*Exercise details*. Each of the lines below must be restated exactly.

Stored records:
+===+

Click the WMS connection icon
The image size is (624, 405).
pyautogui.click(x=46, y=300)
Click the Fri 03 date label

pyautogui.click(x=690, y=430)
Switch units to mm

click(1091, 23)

+===+

*Task output*.
Click the WMS connection icon
The image size is (624, 405).
pyautogui.click(x=46, y=300)
Click the Fri 03 date label

pyautogui.click(x=690, y=430)
Switch units to mm

click(1091, 23)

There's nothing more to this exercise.